2007年12月16日 (日) | 編集 |
![]() | 魔神館事件―夏と少女とサツリク風景 (2007/09) 椙本 孝思 商品詳細を見る |
高校が夏休みに入って間もないある日、亡き父を知る人物の屋敷が落成パーティをするから来て欲しいと誘われ、白鷹黒彦は父の代わりに信州奥地にある魔人館を訪れた。そこにはお互いが初対面の人物が集っていて、魔人館の主人が語るには、屋敷内にある十二星座像を基に十二人が集められ、彼らの星座がそろったことで、魔神館は完成するらしい、ということだ。
亡くなった父の代わりにやってきた、人馬宮の白鷹黒彦。兄の犬神についてきたすごく元気な少女、双児宮の犬神果菜。世界最高の知性を持つ、宝瓶宮の犬神清秀。医師をしている、天秤宮の姫草泰道。フランス料理の有名シェフ、天蝎宮の蒲生聖。コンピューター技師であり実業家、双魚宮の久佐川欄平。新進気鋭の女流画家、巨蟹宮の紅岩瑠美。館のメイドをしている、金牛宮の鶴原三鳥。同じくメイド、白羊宮の西木露子。魔神館の主人、処女宮の東作茂丸。魔神館の執事、磨羯宮の妻木悟。魔神館を建てた西洋建築家であり魔術師でもあった故人、獅子宮の香具士深良。
彼らが翌朝目覚めた時、すでに一人目の死者が彼らを待っていた。そして次々と殺されていく人物たち。香具士深良かけたという魔術の仕業なのか。それとも人為的な悪意なのか。人々は疑心暗鬼にあい、追い詰められてゆく。
外は台風で大荒れなので電話も通じない。道も遮断された山奥に孤立した館。いわゆる陸の孤島モノと呼ばれる作品だ。そこに最近流行のキャラ萌えの人物が登場というわけで、ある作家名が思い浮かぶのだが、自分は本書の方が違和感なく読め、あちらよりも面白かった。平凡な主人公の黒彦に、クロちゃん、とまとわり付く幼児系少女のハテナに、天才だが変人のお兄さん、と特定の読者層に喜ばれそうなキャラたち。彼らの言動が読者を飽きさせずに、それでいて連続する殺人事件も読ませていく。

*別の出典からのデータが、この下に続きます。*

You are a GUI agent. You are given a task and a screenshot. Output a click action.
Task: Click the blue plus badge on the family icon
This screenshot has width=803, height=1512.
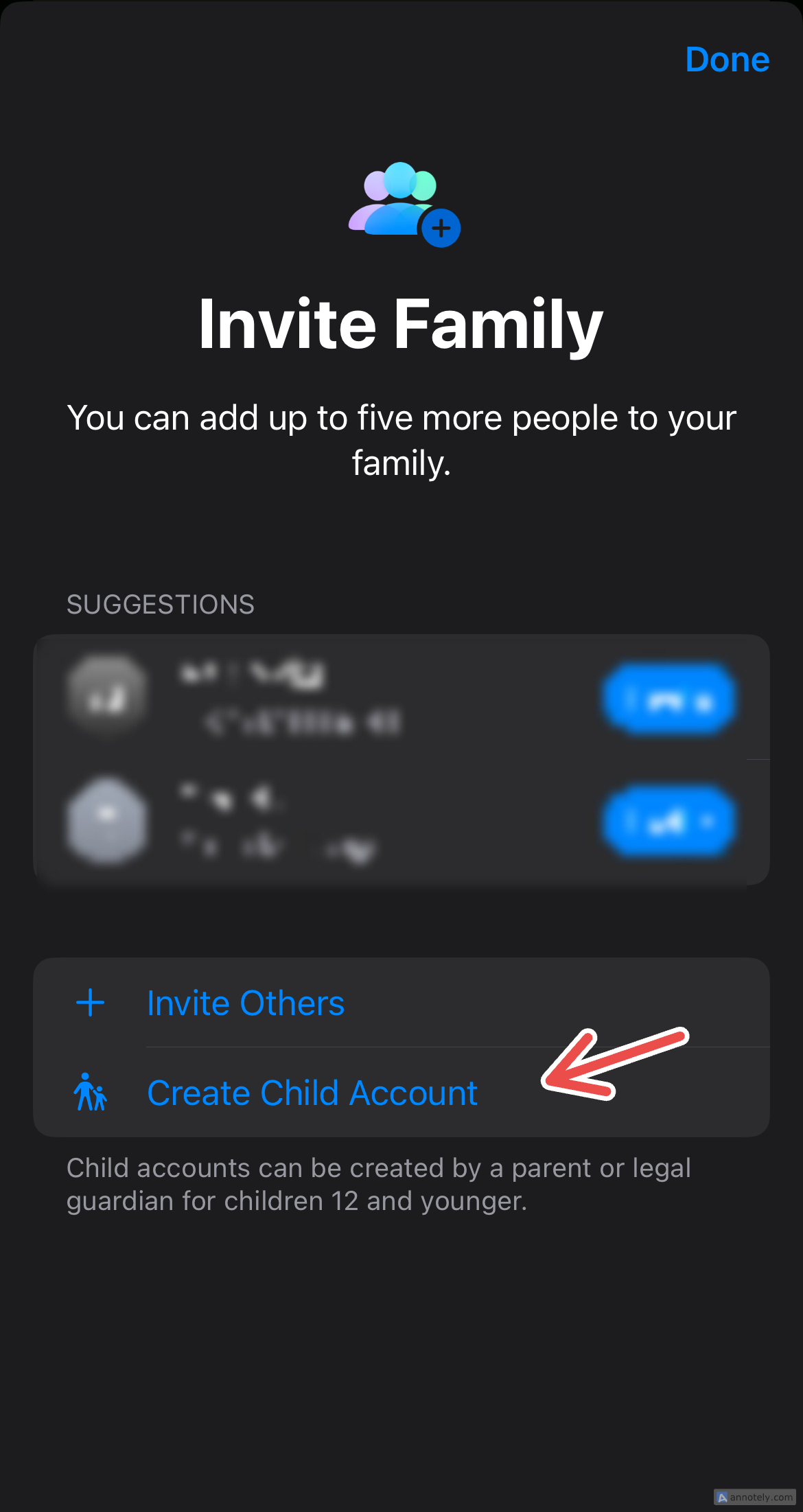click(440, 229)
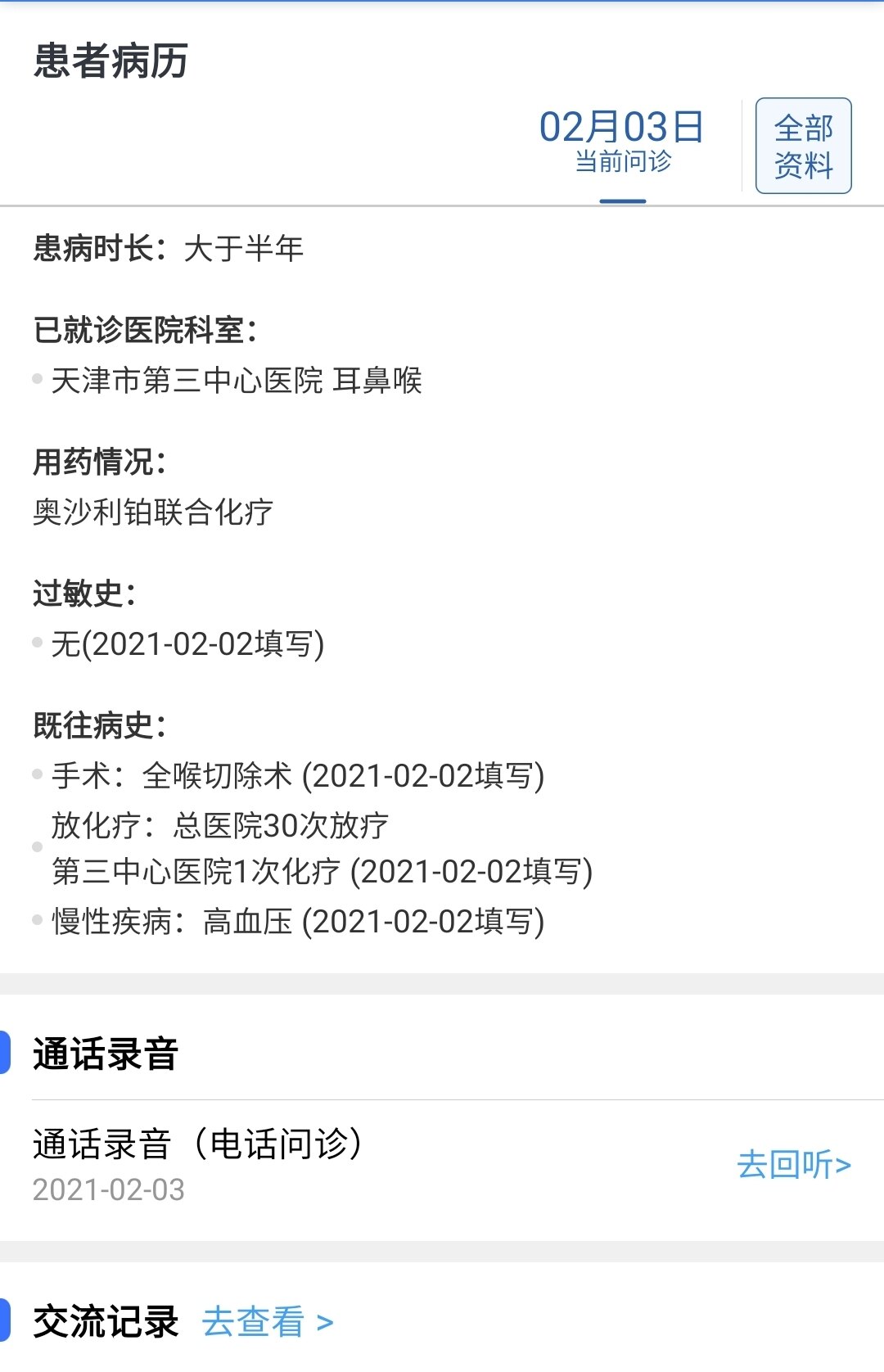Select the 02月03日 current consultation tab
The height and width of the screenshot is (1372, 884).
[622, 127]
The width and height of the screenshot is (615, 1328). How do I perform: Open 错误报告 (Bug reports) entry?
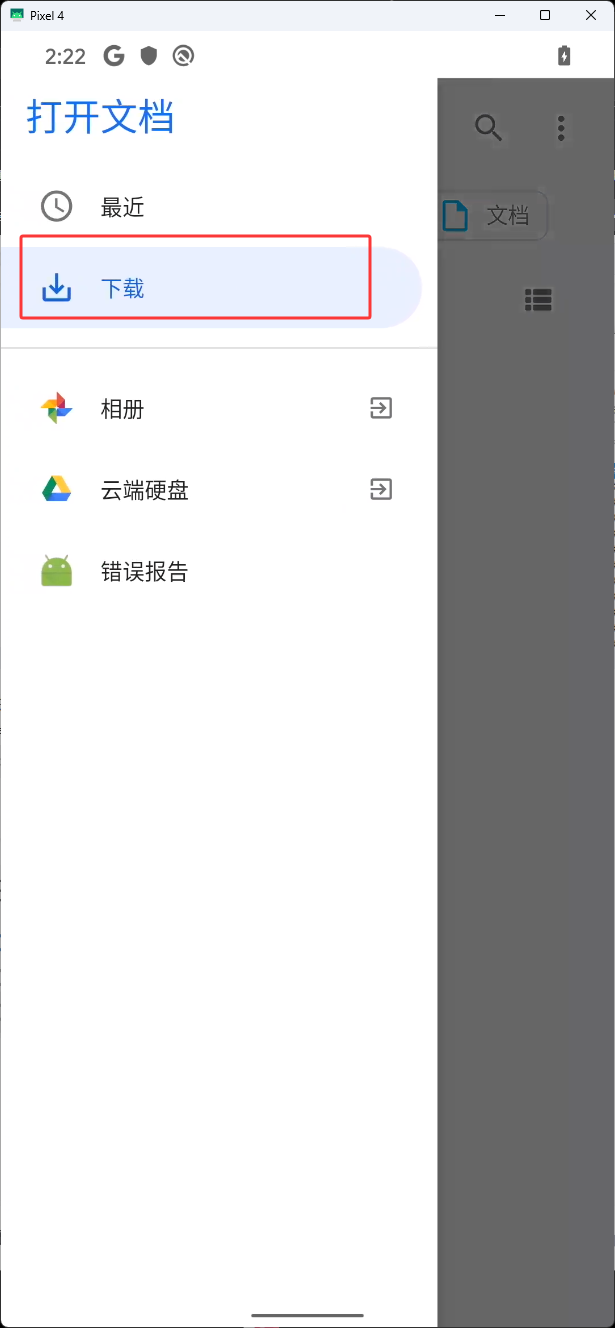tap(218, 571)
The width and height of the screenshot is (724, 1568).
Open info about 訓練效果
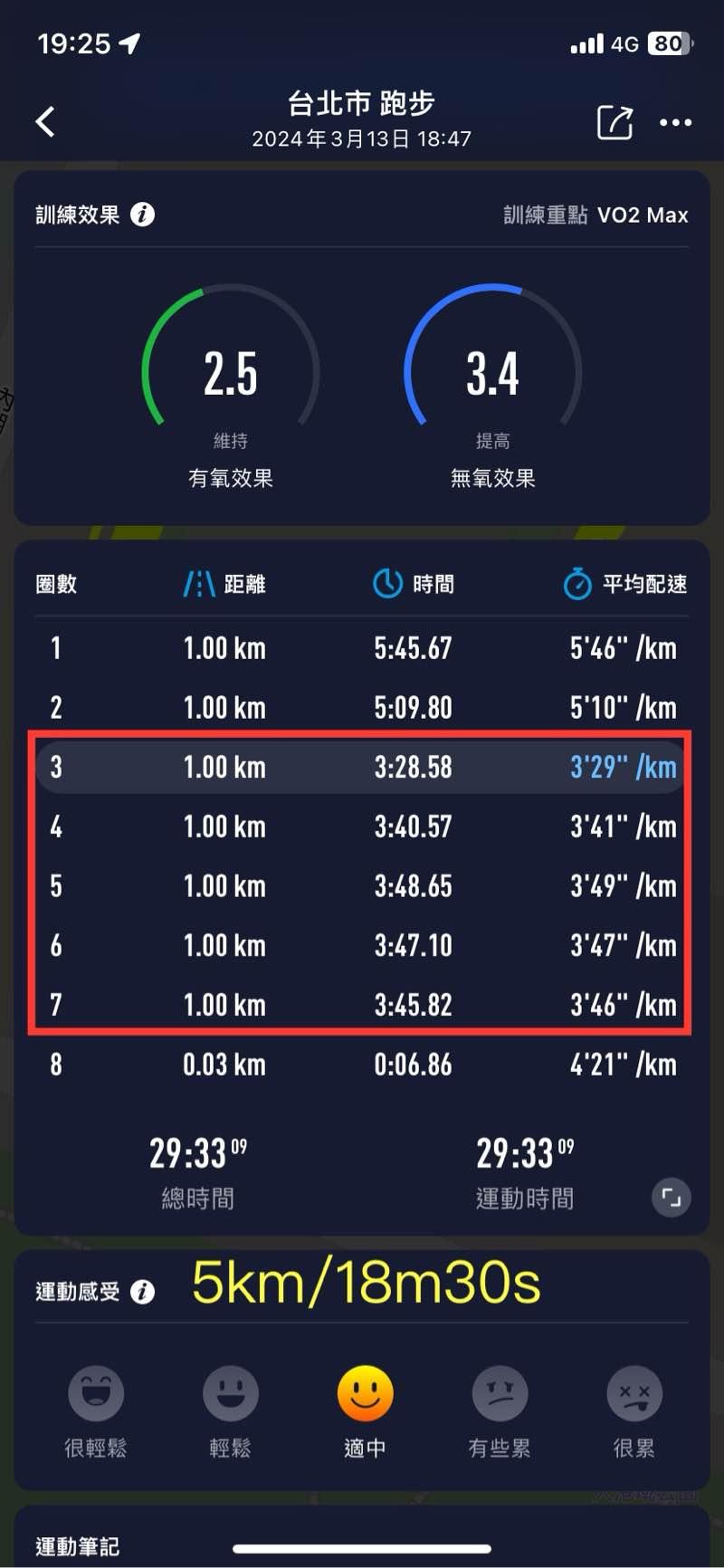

ただ本書を本格ファンの方が読むと、トリックというかある仕掛けだけは、アンフェアだと怒られる方がいるだろう。犯人が誰かとか、殺害の方法だとか、密室の謎などを解いてやろうと考えていると、この作品はミステリではありませんでした、というような、人をバカにしたような解答が出てくるのだ。あれは好き嫌いがはっきりと別れると思う。
だから、ラノベ的なキャラ小説として読む分には面白いが、ミステリとして読むと怒りしか沸いてこないだろう。それゆえに、読み手を選ぶだろう作品だから、お薦めはしにくい。しかし、個人的にはベタな部分がすごく楽しめたと思う。よってキャラ系が好きな方ならイケルかも。
個人的には続編が出たら、ぜひ読みたい。